==== Article ====

In this piece, @Jbarro notes my frustration with people who will not vote to save democracy because they're worried about inflation. I take the point, but I have *always* felt this way about voters reacting to stuff that presidents don't control. /1

joshbarro.com/p/obsessing-ov…
In fact, one of the reasons I became a Republican in the late 70s was that I grew up in a blue collar area where people thought it was the responsibility of the President to find a job for every wage-earner, which isn't the way it works. (And I heard that a lot.) /2
I pleaded with people: You have mayors, state reps, governors. State government. You have to vote at the national level for things of national importance and solve local stuff at the local level. But nope. /3
For all my voting life, I've had almost zero empathy for the "the President better find me a job and fill my tank" voter. Presidents can have a lot of influence over a lot, but even I knew sitting in line in my car in 1979 that gas prices were not Jimmy Carter's fault./4
"But Tom, wasn't that your argument for Reagan?" No. I voted for Reagan and the national GOP mostly on foreign policy, while casting some votes for Dems - one of whom I later worked for - at the local level. (I did not vote for Dukakis, but that's another story for another time.)

==== Data excerpts ====

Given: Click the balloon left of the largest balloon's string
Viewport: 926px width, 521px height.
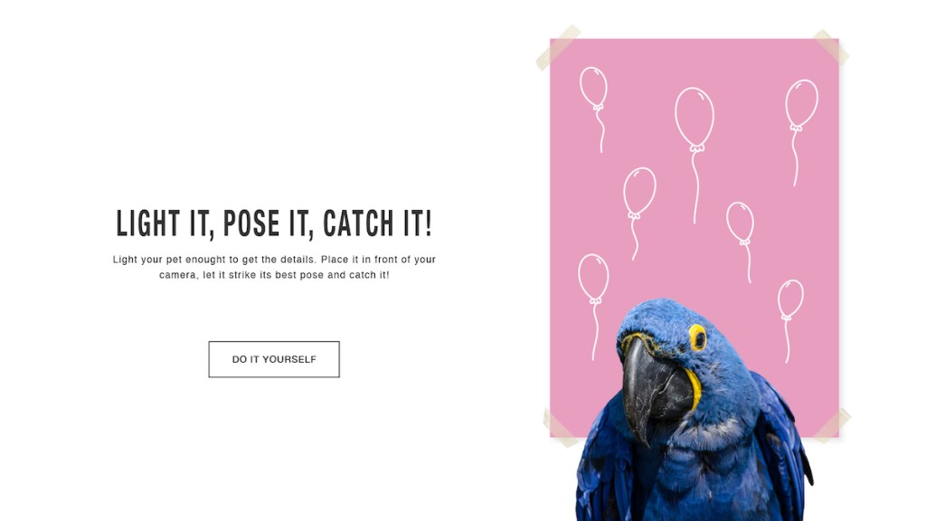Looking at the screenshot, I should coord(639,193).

====
==== Data excerpts ====

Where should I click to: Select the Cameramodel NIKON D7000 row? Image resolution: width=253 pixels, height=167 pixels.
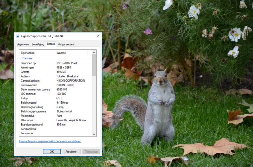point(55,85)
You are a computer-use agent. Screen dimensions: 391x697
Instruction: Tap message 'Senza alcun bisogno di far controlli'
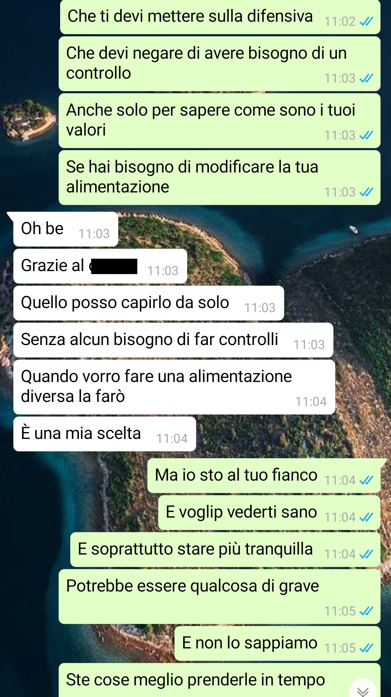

====

• _Directions_
Copy out the entire thread above about voters blaming presidents for jobs and prices, word for word.

• _Problem solution_
In this piece, @Jbarro notes my frustration with people who will not vote to save democracy because they're worried about inflation. I take the point, but I have *always* felt this way about voters reacting to stuff that presidents don't control. /1

joshbarro.com/p/obsessing-ov…
In fact, one of the reasons I became a Republican in the late 70s was that I grew up in a blue collar area where people thought it was the responsibility of the President to find a job for every wage-earner, which isn't the way it works. (And I heard that a lot.) /2
I pleaded with people: You have mayors, state reps, governors. State government. You have to vote at the national level for things of national importance and solve local stuff at the local level. But nope. /3
For all my voting life, I've had almost zero empathy for the "the President better find me a job and fill my tank" voter. Presidents can have a lot of influence over a lot, but even I knew sitting in line in my car in 1979 that gas prices were not Jimmy Carter's fault./4
"But Tom, wasn't that your argument for Reagan?" No. I voted for Reagan and the national GOP mostly on foreign policy, while casting some votes for Dems - one of whom I later worked for - at the local level. (I did not vote for Dukakis, but that's another story for another time.)